The Riverhead Town Board voted unanimously Tuesday to appoint a special counsel to advise the town ethics board as it investigates a complaint against Councilwoman Jodi Giglio.

The hiring of attorney David Besso of Long Tuminello LP to represent the ethics board didn’t generate much controversy on its own, but the fact that Ms. Giglio was permitted to vote on the resolution to hire him did. 

“Why were you sitting in a meeting when they are bringing in outside counsel and you are being investigated?” Rex Farr, coordinator of the Coalition Against EPCAL Housing, which brought the ethics complaint, asked Ms. Giglio Tuesday. Mr. Farr began speaking again before she could respond.

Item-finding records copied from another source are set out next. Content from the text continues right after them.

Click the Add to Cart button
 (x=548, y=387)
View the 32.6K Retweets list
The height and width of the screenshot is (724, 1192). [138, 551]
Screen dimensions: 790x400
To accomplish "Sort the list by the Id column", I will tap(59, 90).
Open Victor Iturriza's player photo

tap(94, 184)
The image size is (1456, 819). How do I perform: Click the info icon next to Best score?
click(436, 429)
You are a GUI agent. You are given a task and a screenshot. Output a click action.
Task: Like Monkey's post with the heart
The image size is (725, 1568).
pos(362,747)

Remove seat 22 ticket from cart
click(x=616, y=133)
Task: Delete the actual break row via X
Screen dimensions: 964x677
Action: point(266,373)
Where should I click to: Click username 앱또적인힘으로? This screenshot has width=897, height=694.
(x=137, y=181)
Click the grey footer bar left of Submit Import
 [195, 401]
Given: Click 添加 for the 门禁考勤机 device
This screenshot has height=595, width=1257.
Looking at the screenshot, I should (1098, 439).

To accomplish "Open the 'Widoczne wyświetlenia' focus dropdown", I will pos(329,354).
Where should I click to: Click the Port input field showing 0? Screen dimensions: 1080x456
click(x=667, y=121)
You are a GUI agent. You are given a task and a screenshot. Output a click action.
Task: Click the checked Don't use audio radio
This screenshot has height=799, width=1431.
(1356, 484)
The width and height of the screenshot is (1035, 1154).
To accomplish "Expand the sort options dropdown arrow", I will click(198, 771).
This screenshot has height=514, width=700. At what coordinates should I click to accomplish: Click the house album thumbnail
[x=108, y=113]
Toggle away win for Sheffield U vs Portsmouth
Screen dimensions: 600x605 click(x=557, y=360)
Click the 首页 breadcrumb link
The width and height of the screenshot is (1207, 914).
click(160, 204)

Another coalition member, John McAuliff, wanted to ask each board member individually if they planned to accept the recommendation of the ethics board, but board members said they can’t do that without knowing what the recommendation is.

The ethics board requested outside counsel, rather than the town’s own attorneys, to guide it in deciding whether Ms. Giglio should recuse herself from voting on Calverton Aviation & Technology’s $40 million offer to purchase town-owned land at the Enterprise Park at Calverton. The Town Board has postponed a vote on whether CAT is qualified and eligible, until the ethics board weighs in on that question. 

On April 12, the Coalition Against EPCAL Housing raised the ethics issue on April 12 in the wake of a private meeting in New York City on March 12 involving Ms. Giglio and CAT officials. At a subsequent work session, Ms. Giglio reviewed the questions she’d asked and the answers CAT gave her, but several residents have said they do not feel there is any way to accurately know what took place during that meeting. 

The Riverhead town attorney’s office and the ethics board have held ongoing discussions on the board’s request for outside counsel. The issue, according to town attorney Bob Kozakiewicz, came down to whether having town attorneys represent both the Town Board and the ethics board on a complaint against a council member constituted a conflict of interest. 

In addition, deputy town attorney Erik Howard, who has been representing the ethics board, is the son-in-law of Councilman Tim Hubbard, who said an ethics complaint has also been brought against him suggesting he should recuse himself. 

Nevertheless, Mr. Hubbard noted, the ethics board also said it would be all right for both he and Ms. Giglio to vote on its request for outside counsel. 

“I don’t know how you can be involved in a situation and get to vote on it,” Mr. Farr said Tuesday.

Typically, from a code of responsibility, attorneys should step aside when they end up representing two parties with conflicting interests, Mr. Kozakiewicz said, which is one of the reasons the ethics board requested the hiring of special counsel, .

A previous Town Board granted a similar ethics board request in 2014, he said, adding that town code allows it and that other municipalities have done the same in similar cases.

“My concern is the appearance of transparency, in that to have one of our town attorneys handle or be the attorney assigned to the ethics board in a case involving a fellow Town Board officer, to me, is a direct conflict and looks like it would smell fishy,” Mr. Hubbard said.

Outside counsel would be better able to handle any questions the ethics board might have without creating the appearance of impropriety, depending on what its findings are, Mr. Hubbard said. 

He also said the fact that his son-in-law is a deputy town attorney currently assigned to the ethics board plays has no part in his vote on the outside counsel issue.

“It has everything to do with that the town attorney’s office works for us as a board,” Mr. Hubbard said at last Thursday’s work session.

When Councilwoman Catherine Kent suggested it might not be appropriate for him to weigh on the issue for that reason, he responded by saying: “That’s ludicrous, Catherine.”

The conflict of interest issue has been framed incorrectly, Mr. Kozakiewicz said.

“It’s my office, not a particular individual,” he said.

Ms. Giglio agreed that outside counsel should be appointed for the ethics board.

“It’s very awkward to be going into the town attorney’s office with code enforcement issues and sitting in the chair across from Mr. Howard and asking him about code enforcement issues or overcrowded houses and things of that nature without it looking like I may be in there talking to him about the ethics complaint against myself,” Ms. Giglio said.

She suggested a policy be drafted stating that outside counsel should always be used in similar situations.

Ms. Kent had said she did not think it was right for Ms. Giglio discuss the issue since she’s the board member in question.

At Tuesday’s meeting, Mr. McAuliff also asked how much land can be developed at EPCAL.

Supervisor Laura Jens-Smith said it’s all an “educated guess” because the state Department of Environmental Conservation has not ruled on what can and can’t be developed. She said the DEC has limited how much can be built due to protection of wetlands, tiger salamanders, grassland and other features.